Enter OpenAI API key: ········

from haystack_integrations.components.retrievers.chroma import ChromaQueryTextRetriever
from haystack.components.generators.chat import OpenAIChatGenerator
from haystack.components.builders import ChatPromptBuilder
from haystack.dataclasses.chat_message import ChatMessage

prompt = """
Answer the query based on the provided context.
If the context does not contain the answer, say 'Answer not found'.
Context:
{% for doc in documents %}
  {{ doc.content }}
{% endfor %}
query: {{query}}
Answer:
"""

template = [ChatMessage.from_user(prompt)]
prompt_builder = ChatPromptBuilder(template=template)

llm = OpenAIChatGenerator()
retriever = ChromaQueryTextRetriever(document_store)

querying = Pipeline()
querying.add_component("retriever", retriever)
querying.add_component("prompt_builder", prompt_builder)
querying.add_component("llm", llm)

querying.connect("retriever.documents", "prompt_builder.documents")
querying.connect("prompt_builder", "llm")

ChatPromptBuilder has 2 prompt variables, but `required_variables` is not set. By default, all prompt variables are treated as optional, which may lead to unintended behavior in multi-branch pipelines. To avoid unexpected execution, ensure that variables intended to be required are explicitly set in `required_variables`.





<haystack.core.pipeline.pipeline.Pipeline object at 0x308f29880>
🚅 Components
  - retriever: ChromaQueryTextRetriever
  - prompt_builder: ChatPromptBuilder
  - llm: OpenAIChatGenerator
🛤️ Connections
  - retriever.documents -> prompt_builder.documents (List[Document])
  - prompt_builder.prompt -> llm.messages (List[ChatMessage])

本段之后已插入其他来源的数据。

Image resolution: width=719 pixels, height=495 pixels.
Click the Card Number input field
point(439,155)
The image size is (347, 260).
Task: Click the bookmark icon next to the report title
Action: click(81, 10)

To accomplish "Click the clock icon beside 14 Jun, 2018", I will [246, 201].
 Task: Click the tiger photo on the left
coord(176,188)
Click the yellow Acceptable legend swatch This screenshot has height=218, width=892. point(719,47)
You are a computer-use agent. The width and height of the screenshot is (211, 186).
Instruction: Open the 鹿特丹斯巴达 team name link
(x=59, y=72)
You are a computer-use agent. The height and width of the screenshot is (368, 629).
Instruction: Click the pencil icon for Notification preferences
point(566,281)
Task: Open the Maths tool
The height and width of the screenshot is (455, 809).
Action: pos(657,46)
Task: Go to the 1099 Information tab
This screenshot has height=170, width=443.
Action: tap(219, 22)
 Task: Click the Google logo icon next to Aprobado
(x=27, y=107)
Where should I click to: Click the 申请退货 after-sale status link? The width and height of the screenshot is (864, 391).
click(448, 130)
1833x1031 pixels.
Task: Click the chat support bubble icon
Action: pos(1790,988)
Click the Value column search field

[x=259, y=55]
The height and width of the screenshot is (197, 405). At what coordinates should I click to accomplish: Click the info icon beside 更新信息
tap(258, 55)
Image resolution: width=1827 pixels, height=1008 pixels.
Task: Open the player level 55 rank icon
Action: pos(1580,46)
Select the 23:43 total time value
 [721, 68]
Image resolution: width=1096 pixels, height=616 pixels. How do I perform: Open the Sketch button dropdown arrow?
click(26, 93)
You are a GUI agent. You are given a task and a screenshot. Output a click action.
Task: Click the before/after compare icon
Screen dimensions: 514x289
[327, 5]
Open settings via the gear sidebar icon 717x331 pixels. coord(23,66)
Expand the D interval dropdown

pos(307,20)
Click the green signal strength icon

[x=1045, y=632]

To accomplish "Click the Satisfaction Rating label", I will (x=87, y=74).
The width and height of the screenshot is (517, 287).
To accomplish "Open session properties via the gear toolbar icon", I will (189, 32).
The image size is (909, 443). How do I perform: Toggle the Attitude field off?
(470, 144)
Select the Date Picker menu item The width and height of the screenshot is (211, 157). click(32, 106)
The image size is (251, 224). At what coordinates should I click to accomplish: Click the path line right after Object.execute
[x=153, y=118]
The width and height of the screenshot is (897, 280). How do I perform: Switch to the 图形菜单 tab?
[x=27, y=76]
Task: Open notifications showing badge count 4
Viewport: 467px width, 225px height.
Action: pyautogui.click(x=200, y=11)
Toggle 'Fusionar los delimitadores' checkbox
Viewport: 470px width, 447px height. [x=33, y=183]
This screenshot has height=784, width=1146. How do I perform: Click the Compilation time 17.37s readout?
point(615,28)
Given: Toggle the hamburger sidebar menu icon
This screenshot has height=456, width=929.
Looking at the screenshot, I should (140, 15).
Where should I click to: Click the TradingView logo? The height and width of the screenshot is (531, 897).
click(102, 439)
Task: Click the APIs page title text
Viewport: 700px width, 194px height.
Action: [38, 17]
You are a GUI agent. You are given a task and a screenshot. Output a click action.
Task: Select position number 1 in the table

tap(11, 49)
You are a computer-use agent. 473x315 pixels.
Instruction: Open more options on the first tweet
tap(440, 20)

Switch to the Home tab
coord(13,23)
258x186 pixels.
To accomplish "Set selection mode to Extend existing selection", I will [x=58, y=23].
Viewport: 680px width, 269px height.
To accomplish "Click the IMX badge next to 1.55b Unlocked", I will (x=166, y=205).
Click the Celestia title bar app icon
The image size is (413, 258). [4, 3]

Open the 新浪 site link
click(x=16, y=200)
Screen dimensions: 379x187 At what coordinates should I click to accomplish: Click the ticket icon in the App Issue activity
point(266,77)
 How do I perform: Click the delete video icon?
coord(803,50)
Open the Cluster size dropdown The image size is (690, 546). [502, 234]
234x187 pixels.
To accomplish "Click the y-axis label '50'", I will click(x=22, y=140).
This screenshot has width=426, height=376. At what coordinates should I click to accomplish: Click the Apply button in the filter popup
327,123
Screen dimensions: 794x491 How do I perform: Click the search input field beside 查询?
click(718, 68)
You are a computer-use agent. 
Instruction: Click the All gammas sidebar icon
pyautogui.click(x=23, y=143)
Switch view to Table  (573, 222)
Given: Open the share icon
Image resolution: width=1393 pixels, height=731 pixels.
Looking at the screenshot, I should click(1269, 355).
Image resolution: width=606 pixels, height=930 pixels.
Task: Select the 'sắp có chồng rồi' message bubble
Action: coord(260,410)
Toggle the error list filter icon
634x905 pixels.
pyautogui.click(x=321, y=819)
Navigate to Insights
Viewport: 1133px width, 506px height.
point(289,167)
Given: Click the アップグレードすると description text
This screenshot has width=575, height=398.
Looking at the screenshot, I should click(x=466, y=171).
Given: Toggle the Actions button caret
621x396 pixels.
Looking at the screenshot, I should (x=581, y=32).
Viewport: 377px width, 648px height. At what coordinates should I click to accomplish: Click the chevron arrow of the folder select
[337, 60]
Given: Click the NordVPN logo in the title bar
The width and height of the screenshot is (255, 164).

query = "Should I write documentation for my plugin?"
results = querying.run({"retriever": {"query": query, "top_k": 3}, "prompt_builder": {"query": query}})

print(results["llm"]["replies"][0].text)

Yes, it is a good idea to write documentation for your plugin. This helps users understand how to use it, especially when its behavior can be changed by the user.